À l’instar de ce qui a été proposé dans le Rapport de mission interministérielle sur l’évolution de la protection juridique des personnes (Caron Déglise A., 21 sept. 2018, Reconnaître, soutenir et protéger les personnes les plus vulnérables, prop. n° 40), il est proposé la création d’un répertoire unique des personnes majeures protégées, national, dématérialisé et centralisé.

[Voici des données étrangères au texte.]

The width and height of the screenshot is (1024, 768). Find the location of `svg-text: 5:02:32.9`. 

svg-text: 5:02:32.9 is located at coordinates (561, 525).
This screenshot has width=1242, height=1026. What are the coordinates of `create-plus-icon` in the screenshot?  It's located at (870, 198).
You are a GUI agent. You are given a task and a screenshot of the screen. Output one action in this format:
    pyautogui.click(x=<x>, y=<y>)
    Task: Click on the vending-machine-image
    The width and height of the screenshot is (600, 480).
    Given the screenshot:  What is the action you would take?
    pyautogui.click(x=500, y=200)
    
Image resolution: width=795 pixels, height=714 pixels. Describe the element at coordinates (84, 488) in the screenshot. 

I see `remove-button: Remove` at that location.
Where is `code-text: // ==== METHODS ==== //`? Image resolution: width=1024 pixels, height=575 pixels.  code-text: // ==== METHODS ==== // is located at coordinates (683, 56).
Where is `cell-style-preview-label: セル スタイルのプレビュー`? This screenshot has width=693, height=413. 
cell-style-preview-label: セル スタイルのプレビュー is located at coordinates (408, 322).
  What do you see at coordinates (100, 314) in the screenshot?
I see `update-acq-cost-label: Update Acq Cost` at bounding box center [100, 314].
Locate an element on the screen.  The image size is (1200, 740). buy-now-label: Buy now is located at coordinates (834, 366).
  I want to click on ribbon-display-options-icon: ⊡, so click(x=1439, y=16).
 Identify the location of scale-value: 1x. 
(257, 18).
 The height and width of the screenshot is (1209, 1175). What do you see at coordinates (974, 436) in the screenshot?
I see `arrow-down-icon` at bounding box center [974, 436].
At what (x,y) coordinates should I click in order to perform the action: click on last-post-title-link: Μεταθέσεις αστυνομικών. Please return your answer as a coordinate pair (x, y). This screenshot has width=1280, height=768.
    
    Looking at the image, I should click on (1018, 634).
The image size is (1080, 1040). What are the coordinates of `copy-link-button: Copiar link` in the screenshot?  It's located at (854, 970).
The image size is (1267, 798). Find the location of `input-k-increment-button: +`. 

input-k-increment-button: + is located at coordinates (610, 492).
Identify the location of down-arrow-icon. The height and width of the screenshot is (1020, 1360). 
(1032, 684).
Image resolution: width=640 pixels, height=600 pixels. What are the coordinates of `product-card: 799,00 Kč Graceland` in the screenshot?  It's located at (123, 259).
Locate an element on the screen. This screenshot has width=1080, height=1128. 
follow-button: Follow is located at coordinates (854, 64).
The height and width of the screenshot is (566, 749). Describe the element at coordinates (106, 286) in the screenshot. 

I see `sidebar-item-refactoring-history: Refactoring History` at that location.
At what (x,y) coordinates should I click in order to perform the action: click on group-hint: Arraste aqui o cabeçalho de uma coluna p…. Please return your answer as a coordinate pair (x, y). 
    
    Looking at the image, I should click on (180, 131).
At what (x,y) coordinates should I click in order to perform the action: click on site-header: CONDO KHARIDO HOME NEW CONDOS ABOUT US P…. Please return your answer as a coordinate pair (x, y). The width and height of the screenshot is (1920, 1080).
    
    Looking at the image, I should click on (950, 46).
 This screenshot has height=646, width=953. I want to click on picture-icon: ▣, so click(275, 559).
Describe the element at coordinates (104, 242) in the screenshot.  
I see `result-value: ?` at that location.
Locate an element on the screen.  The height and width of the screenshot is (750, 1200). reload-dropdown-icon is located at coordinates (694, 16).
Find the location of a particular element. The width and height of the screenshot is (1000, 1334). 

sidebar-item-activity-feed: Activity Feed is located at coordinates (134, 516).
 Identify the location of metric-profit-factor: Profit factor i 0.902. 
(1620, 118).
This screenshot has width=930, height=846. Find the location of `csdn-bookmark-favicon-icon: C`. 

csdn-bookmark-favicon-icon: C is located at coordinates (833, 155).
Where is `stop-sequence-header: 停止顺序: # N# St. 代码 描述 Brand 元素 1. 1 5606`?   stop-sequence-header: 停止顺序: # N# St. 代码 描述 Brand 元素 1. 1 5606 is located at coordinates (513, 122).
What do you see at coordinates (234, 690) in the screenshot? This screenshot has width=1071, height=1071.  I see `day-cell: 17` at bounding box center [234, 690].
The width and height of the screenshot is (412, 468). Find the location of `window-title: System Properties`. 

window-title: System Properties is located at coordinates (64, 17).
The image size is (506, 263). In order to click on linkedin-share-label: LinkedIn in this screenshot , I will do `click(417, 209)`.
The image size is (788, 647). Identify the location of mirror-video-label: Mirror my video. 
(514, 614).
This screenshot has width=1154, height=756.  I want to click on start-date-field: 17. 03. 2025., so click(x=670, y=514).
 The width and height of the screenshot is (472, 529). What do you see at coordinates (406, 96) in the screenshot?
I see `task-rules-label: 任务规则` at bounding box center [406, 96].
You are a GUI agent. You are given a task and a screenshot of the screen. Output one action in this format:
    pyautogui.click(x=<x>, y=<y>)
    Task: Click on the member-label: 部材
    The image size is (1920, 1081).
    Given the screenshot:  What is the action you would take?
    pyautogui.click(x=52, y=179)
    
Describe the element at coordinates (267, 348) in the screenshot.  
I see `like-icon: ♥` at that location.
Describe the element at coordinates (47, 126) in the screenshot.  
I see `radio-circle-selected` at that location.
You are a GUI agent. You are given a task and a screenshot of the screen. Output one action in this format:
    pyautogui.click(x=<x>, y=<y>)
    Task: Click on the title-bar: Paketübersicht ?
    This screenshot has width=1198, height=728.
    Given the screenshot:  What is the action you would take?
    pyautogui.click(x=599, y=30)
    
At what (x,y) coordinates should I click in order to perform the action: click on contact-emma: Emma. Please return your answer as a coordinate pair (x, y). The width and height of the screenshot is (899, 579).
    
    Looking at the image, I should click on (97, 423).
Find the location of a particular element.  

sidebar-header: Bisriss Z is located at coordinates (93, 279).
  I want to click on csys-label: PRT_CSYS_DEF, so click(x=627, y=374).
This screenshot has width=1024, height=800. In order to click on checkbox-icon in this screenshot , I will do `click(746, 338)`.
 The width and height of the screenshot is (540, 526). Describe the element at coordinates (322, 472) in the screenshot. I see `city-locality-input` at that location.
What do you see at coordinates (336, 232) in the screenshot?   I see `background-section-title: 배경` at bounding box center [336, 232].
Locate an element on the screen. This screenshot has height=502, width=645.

Son intérêt serait « évident » dans les procédures pénales, à la fois pour les autorités judiciaires, pour les personnes protégées suspectées, mais aussi, plus largement, pour les victimes qui ont également besoin d’être accompagnées.
La Cour de cassation, dans son rapport annuel, souligne d’ailleurs un arrêt de la chambre criminelle, dans lequel il était constaté qu’à l’heure de la décision en cause, prise à la suite des informations transmises par le service enquêteur, « le procureur de la République, non plus que le juge d’instruction, faute de fichier national des mesures de protection juridique consultable par l’autorité judiciaire dans les mêmes conditions que le fichier central du casier judiciaire, ne pouvaient ni vérifier l’existence d’une mesure de protection ni prendre connaissance de l’identité du curateur, le juge des tutelles détenant seul cette information » (Cass. crim., 11 déc. 2018, n° 18-80.872, Bull. crim., n° 210).
La Cour de cassation n’est donc pas opposée à la création d’un tel répertoire, dont elle souligne toutefois qu’il ne dépend nullement de sa compétence, mais relève de celle de la Direction des affaires civiles et du Sceau et du secrétariat général du ministère de la Justice.